■ **Assigned task**:
Include in the output exactly the lines from the opening of the data through the line containing "You are a computer-use agent. The height", and nothing more.

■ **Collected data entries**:

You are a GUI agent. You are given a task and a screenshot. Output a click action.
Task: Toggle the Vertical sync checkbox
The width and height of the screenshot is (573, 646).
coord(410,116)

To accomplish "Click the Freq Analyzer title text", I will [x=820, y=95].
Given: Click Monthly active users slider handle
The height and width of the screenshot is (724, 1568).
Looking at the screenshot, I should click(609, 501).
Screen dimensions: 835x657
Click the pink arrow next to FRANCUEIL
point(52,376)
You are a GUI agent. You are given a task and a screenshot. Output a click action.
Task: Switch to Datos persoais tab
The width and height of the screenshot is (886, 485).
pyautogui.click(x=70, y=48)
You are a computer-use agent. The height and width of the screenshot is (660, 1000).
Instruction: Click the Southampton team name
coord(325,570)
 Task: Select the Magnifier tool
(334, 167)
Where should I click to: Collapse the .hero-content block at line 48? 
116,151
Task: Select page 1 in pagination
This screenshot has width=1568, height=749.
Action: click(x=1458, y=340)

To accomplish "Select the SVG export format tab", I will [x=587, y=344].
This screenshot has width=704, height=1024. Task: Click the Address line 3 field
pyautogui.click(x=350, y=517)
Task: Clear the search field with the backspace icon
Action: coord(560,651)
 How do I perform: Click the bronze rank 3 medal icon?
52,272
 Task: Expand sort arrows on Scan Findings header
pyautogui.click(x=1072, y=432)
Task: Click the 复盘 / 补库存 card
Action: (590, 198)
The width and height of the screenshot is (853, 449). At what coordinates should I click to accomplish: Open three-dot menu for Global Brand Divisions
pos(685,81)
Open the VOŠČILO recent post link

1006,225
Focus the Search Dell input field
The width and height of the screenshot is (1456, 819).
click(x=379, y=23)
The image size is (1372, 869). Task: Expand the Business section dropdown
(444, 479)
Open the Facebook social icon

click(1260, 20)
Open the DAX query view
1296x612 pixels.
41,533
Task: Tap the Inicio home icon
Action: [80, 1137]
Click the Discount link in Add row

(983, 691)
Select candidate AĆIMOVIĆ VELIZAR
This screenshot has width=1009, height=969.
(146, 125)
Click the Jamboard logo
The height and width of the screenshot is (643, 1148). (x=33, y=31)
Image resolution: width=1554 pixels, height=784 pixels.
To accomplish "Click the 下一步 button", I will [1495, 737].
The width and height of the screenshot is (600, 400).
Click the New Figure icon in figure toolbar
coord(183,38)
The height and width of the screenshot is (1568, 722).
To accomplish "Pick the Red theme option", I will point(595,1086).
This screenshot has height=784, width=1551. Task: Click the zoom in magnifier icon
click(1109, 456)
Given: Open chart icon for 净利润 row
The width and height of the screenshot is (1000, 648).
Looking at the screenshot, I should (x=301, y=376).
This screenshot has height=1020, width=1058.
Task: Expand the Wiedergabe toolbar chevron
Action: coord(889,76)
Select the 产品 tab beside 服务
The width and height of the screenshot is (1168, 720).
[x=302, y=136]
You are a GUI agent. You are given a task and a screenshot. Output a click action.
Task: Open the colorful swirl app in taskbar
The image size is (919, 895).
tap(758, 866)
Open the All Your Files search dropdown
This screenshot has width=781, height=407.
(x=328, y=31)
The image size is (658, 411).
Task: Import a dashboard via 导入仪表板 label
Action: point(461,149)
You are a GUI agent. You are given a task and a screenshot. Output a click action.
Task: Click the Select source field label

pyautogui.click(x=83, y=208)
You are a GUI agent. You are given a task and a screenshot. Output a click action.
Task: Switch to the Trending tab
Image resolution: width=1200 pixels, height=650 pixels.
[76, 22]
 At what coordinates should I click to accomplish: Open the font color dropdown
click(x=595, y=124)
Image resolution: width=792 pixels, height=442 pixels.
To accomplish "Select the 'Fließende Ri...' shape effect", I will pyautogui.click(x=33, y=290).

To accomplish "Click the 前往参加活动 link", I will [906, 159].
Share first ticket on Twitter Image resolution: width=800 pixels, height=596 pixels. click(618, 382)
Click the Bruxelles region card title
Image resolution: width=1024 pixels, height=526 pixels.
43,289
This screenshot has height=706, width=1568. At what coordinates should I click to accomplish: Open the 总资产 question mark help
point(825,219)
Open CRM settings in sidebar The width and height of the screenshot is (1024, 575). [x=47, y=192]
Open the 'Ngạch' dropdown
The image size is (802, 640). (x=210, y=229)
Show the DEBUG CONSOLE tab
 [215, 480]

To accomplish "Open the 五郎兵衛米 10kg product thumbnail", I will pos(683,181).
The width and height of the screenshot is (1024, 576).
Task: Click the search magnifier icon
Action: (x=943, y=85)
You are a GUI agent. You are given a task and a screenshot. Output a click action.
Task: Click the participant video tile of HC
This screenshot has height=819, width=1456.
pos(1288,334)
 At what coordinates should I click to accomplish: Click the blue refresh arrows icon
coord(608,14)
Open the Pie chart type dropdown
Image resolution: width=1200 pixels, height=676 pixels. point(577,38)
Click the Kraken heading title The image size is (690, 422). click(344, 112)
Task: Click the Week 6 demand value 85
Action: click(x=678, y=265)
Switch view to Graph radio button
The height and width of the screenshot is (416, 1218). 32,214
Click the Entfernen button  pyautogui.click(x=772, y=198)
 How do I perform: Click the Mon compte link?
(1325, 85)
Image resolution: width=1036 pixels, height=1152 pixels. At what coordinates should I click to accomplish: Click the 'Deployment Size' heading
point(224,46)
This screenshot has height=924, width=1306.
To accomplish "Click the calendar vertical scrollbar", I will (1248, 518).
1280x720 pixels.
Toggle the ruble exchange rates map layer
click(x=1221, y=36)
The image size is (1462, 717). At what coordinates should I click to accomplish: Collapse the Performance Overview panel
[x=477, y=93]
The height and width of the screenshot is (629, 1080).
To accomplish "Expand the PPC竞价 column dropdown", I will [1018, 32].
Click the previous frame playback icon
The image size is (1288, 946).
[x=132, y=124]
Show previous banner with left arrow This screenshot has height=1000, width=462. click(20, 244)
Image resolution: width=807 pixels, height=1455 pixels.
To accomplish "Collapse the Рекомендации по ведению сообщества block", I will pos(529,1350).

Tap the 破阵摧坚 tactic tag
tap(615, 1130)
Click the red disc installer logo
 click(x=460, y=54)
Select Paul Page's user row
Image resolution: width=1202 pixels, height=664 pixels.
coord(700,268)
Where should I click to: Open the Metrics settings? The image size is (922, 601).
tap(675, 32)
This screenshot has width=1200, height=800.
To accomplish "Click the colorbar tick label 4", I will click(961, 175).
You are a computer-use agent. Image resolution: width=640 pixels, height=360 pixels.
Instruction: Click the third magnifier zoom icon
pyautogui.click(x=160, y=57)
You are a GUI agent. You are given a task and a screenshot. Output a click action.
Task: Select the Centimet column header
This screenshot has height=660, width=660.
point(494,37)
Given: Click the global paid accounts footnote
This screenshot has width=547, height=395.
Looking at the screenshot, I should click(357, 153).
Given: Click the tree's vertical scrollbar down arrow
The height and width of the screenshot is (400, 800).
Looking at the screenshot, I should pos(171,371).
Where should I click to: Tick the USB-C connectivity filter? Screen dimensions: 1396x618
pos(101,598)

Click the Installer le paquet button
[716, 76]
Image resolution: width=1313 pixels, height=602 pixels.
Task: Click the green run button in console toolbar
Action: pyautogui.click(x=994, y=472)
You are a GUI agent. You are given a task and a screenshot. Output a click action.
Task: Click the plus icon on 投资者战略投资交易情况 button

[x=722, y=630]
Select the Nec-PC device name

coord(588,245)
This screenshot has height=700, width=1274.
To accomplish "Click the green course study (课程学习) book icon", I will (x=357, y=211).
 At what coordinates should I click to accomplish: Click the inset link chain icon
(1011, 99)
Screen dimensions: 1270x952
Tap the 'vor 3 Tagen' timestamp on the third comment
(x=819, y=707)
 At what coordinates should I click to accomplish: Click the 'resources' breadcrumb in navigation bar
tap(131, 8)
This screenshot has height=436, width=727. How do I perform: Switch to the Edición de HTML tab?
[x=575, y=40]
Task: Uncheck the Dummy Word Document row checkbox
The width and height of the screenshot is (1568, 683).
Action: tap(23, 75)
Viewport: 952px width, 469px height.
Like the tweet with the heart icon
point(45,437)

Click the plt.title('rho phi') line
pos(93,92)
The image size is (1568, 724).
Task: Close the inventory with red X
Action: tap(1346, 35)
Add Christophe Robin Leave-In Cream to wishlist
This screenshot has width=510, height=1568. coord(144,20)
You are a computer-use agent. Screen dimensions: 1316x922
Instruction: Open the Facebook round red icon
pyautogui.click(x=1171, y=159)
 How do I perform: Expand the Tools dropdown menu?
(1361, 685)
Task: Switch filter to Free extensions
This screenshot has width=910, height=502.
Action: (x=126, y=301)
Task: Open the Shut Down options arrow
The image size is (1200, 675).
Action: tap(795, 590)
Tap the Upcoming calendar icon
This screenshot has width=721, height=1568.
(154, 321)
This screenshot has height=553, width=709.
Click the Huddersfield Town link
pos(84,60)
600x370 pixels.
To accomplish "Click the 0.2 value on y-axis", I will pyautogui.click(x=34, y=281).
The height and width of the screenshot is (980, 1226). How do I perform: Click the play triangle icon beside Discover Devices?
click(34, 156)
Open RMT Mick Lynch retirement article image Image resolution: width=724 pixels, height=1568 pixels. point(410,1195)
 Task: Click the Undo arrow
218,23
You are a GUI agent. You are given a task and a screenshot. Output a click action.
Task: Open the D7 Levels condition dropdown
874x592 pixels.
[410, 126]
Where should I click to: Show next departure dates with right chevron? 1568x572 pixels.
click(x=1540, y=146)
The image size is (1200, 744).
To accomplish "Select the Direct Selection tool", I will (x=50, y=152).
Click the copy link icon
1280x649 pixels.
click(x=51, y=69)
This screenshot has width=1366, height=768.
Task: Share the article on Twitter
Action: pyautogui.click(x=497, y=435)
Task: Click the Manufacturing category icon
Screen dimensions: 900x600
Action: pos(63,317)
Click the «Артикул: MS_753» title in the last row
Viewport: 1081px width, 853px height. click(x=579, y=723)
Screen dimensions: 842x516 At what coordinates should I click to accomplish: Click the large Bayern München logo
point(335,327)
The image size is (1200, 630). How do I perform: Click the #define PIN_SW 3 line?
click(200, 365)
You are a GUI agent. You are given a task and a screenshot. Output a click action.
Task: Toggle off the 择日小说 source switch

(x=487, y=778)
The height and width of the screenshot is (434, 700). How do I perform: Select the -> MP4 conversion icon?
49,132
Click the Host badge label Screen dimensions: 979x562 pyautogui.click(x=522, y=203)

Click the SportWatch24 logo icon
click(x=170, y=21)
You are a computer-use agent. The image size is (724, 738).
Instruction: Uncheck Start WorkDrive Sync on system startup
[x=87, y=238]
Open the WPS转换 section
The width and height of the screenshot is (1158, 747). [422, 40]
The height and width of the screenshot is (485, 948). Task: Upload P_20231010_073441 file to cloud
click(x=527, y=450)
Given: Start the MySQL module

■ **Task solution**:
You are a GUI agent. You are given a task and a screenshot. Output a click action.
Task: Toggle the Vertical sync checkbox
The width and height of the screenshot is (573, 646).
coord(410,116)

To accomplish "Click the Freq Analyzer title text", I will [x=820, y=95].
Given: Click Monthly active users slider handle
The height and width of the screenshot is (724, 1568).
Looking at the screenshot, I should click(609, 501).
Screen dimensions: 835x657
Click the pink arrow next to FRANCUEIL
point(52,376)
You are a GUI agent. You are given a task and a screenshot. Output a click action.
Task: Switch to Datos persoais tab
The width and height of the screenshot is (886, 485).
pyautogui.click(x=70, y=48)
You are a computer-use agent. The height and width of the screenshot is (660, 1000).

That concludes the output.